A finales de julio, el Ministerio de Igualdad convocaba al Comité de Crisis para analizar los asesinatos machistas, que no han dejado de suceder en diversos puntos del país durante este verano, de forma muy preocupante.

Se pide primar la protección de las víctimas de violencia machista que pidan retirar la denuncia o la orden de protección. Una de las conclusiones de aquel encuentro tiene que ver con la necesidad de “recalibrar” el peso que el sistema judicial y policial le da a la víctima ante ese tipo de casos, porque “no actúa en libertad en un contexto de violencia de género”.

También se consideró priorizar la persecución de quien delinque y la protección de la víctima y tener en cuenta que, si hay menores, suele tener “dependencia emocional o económica con el agresor”.

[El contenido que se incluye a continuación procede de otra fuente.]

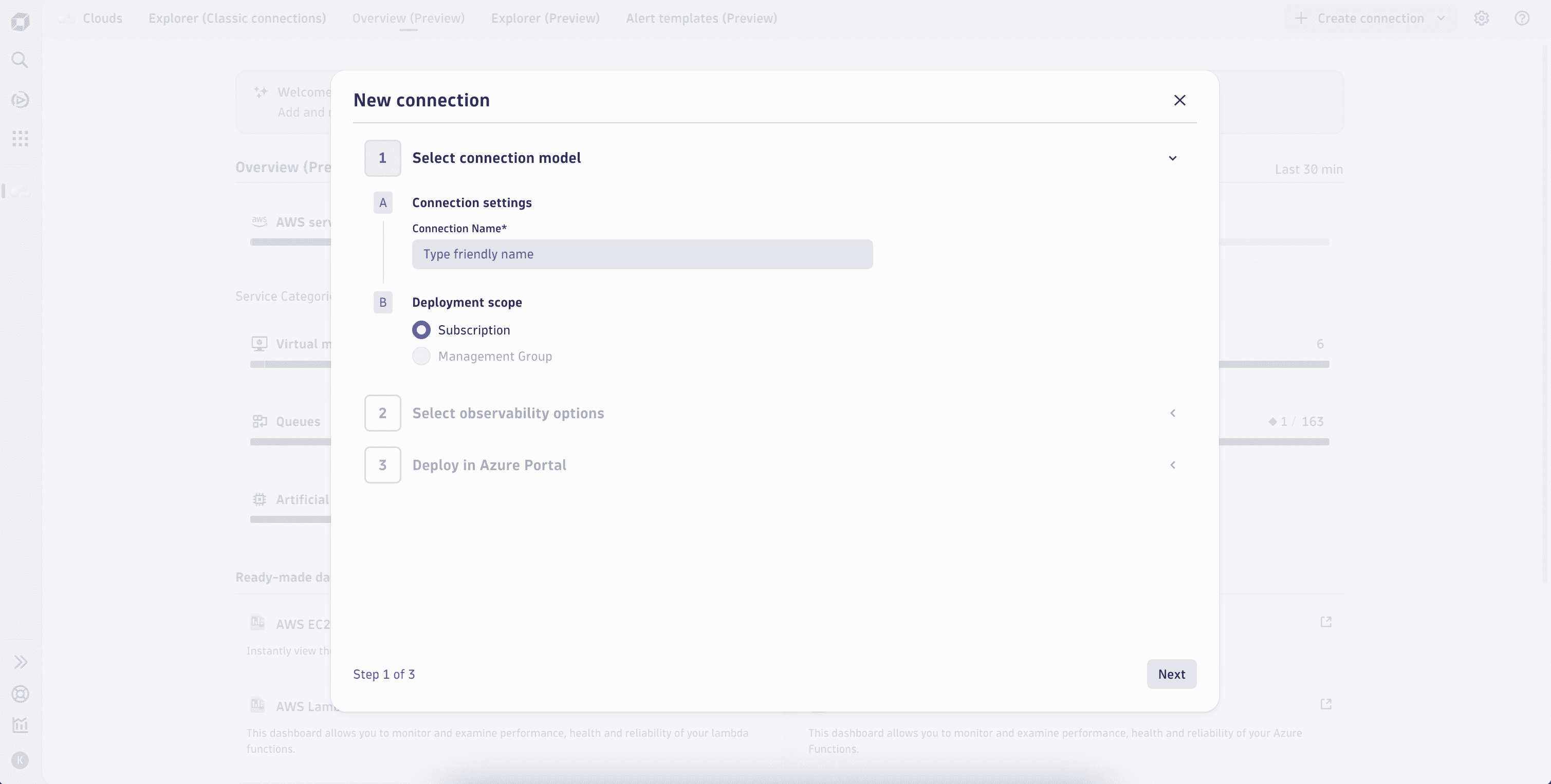Expand the Select observability options step
The image size is (1551, 784).
[x=1172, y=414]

Susana trabaja en el sistema sanitario y a menudo se encuentra con víctimas de violencia machista en su día a día laboral. Son historias terribles que, paradójicamente, ella tiene en casa, en un pueblo de Castilla-La Mancha.

En agosto de 2024 su hermana fue víctima de la primera agresión “documentada” en la que la Guardia Civil intervino de oficio. No hubo intervención ni se activó un dispositivo de protección porque ella no reaccionó. “No pidió ayuda pese a la buena disposición de los Servicios Sociales”, reconoce la familia.